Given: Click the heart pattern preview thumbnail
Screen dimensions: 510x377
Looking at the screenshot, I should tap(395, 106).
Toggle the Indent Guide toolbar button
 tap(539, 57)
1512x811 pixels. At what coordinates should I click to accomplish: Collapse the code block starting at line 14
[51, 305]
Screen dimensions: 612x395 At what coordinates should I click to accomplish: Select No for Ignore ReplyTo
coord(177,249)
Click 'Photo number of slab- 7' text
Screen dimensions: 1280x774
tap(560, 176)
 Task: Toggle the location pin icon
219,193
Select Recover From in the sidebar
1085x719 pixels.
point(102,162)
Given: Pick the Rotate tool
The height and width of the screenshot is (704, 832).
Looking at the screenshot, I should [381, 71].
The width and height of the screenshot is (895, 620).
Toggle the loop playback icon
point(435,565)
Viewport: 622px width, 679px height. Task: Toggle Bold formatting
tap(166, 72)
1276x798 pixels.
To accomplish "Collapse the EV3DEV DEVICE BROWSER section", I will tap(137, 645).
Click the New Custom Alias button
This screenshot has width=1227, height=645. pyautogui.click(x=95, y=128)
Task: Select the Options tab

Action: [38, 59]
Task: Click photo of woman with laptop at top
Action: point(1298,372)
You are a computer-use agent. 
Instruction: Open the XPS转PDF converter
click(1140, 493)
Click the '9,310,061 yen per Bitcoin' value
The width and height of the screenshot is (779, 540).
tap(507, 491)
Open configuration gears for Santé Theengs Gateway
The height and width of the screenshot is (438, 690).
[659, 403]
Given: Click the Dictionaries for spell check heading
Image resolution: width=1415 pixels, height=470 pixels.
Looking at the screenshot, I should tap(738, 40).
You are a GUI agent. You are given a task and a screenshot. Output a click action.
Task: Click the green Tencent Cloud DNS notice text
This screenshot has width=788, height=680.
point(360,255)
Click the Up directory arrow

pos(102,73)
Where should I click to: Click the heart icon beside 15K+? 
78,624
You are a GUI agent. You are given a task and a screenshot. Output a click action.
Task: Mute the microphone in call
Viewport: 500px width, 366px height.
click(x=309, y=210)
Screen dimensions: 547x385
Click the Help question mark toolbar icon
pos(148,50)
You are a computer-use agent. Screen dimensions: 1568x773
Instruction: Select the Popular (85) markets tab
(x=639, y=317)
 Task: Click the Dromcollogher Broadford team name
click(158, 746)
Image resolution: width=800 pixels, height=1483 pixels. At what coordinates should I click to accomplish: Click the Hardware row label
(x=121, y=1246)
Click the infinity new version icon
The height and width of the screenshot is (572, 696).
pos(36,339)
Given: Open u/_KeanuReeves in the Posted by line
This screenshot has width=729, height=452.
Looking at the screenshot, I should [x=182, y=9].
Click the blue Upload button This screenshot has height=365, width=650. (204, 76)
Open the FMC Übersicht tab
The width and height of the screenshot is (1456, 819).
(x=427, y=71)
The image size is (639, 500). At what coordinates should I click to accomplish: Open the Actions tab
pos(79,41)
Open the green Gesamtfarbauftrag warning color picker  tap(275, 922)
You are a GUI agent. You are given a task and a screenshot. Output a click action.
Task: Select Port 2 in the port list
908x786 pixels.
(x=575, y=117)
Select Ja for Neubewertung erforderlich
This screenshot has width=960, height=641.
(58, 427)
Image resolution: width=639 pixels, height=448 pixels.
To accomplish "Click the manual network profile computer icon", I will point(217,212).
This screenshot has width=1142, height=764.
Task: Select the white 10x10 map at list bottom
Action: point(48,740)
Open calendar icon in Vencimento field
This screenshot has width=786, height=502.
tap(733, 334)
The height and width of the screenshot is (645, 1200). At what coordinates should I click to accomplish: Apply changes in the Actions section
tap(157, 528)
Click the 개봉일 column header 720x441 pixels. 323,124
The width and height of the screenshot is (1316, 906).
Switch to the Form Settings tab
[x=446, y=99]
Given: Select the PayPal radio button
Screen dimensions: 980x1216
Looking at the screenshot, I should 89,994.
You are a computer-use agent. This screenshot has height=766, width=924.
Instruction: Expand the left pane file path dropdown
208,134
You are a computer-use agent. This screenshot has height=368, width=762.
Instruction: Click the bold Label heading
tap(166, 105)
......
PROBLEM DESCRIPTION: Each line of the listing has to be repeated exactly in the reply.

TASK RESPONSE:
Given: Click the heart pattern preview thumbnail
Screen dimensions: 510x377
Looking at the screenshot, I should tap(395, 106).
Toggle the Indent Guide toolbar button
 tap(539, 57)
1512x811 pixels. At what coordinates should I click to accomplish: Collapse the code block starting at line 14
[51, 305]
Screen dimensions: 612x395 At what coordinates should I click to accomplish: Select No for Ignore ReplyTo
coord(177,249)
Click 'Photo number of slab- 7' text
Screen dimensions: 1280x774
tap(560, 176)
 Task: Toggle the location pin icon
219,193
Select Recover From in the sidebar
1085x719 pixels.
point(102,162)
Given: Pick the Rotate tool
The height and width of the screenshot is (704, 832).
Looking at the screenshot, I should [381, 71].
The width and height of the screenshot is (895, 620).
Toggle the loop playback icon
point(435,565)
Viewport: 622px width, 679px height. Task: Toggle Bold formatting
tap(166, 72)
1276x798 pixels.
To accomplish "Collapse the EV3DEV DEVICE BROWSER section", I will tap(137, 645).
Click the New Custom Alias button
This screenshot has width=1227, height=645. pyautogui.click(x=95, y=128)
Task: Select the Options tab

Action: [38, 59]
Task: Click photo of woman with laptop at top
Action: point(1298,372)
You are a computer-use agent. 
Instruction: Open the XPS转PDF converter
click(1140, 493)
Click the '9,310,061 yen per Bitcoin' value
The width and height of the screenshot is (779, 540).
tap(507, 491)
Open configuration gears for Santé Theengs Gateway
The height and width of the screenshot is (438, 690).
[659, 403]
Given: Click the Dictionaries for spell check heading
Image resolution: width=1415 pixels, height=470 pixels.
Looking at the screenshot, I should tap(738, 40).
You are a GUI agent. You are given a task and a screenshot. Output a click action.
Task: Click the green Tencent Cloud DNS notice text
This screenshot has width=788, height=680.
point(360,255)
Click the Up directory arrow

pos(102,73)
Where should I click to: Click the heart icon beside 15K+? 
78,624
You are a GUI agent. You are given a task and a screenshot. Output a click action.
Task: Mute the microphone in call
Viewport: 500px width, 366px height.
click(x=309, y=210)
Screen dimensions: 547x385
Click the Help question mark toolbar icon
pos(148,50)
You are a computer-use agent. Screen dimensions: 1568x773
Instruction: Select the Popular (85) markets tab
(x=639, y=317)
 Task: Click the Dromcollogher Broadford team name
click(158, 746)
Image resolution: width=800 pixels, height=1483 pixels. At what coordinates should I click to accomplish: Click the Hardware row label
(x=121, y=1246)
Click the infinity new version icon
The height and width of the screenshot is (572, 696).
pos(36,339)
Given: Open u/_KeanuReeves in the Posted by line
This screenshot has width=729, height=452.
Looking at the screenshot, I should [x=182, y=9].
Click the blue Upload button This screenshot has height=365, width=650. (204, 76)
Open the FMC Übersicht tab
The width and height of the screenshot is (1456, 819).
(x=427, y=71)
The image size is (639, 500). At what coordinates should I click to accomplish: Open the Actions tab
pos(79,41)
Open the green Gesamtfarbauftrag warning color picker  tap(275, 922)
You are a GUI agent. You are given a task and a screenshot. Output a click action.
Task: Select Port 2 in the port list
908x786 pixels.
(x=575, y=117)
Select Ja for Neubewertung erforderlich
This screenshot has width=960, height=641.
(58, 427)
Image resolution: width=639 pixels, height=448 pixels.
To accomplish "Click the manual network profile computer icon", I will point(217,212).
This screenshot has width=1142, height=764.
Task: Select the white 10x10 map at list bottom
Action: point(48,740)
Open calendar icon in Vencimento field
This screenshot has width=786, height=502.
tap(733, 334)
The height and width of the screenshot is (645, 1200). At what coordinates should I click to accomplish: Apply changes in the Actions section
tap(157, 528)
Click the 개봉일 column header 720x441 pixels. 323,124
The width and height of the screenshot is (1316, 906).
Switch to the Form Settings tab
[x=446, y=99]
Given: Select the PayPal radio button
Screen dimensions: 980x1216
Looking at the screenshot, I should 89,994.
You are a computer-use agent. This screenshot has height=766, width=924.
Instruction: Expand the left pane file path dropdown
208,134
You are a computer-use agent. This screenshot has height=368, width=762.
Instruction: Click the bold Label heading
tap(166, 105)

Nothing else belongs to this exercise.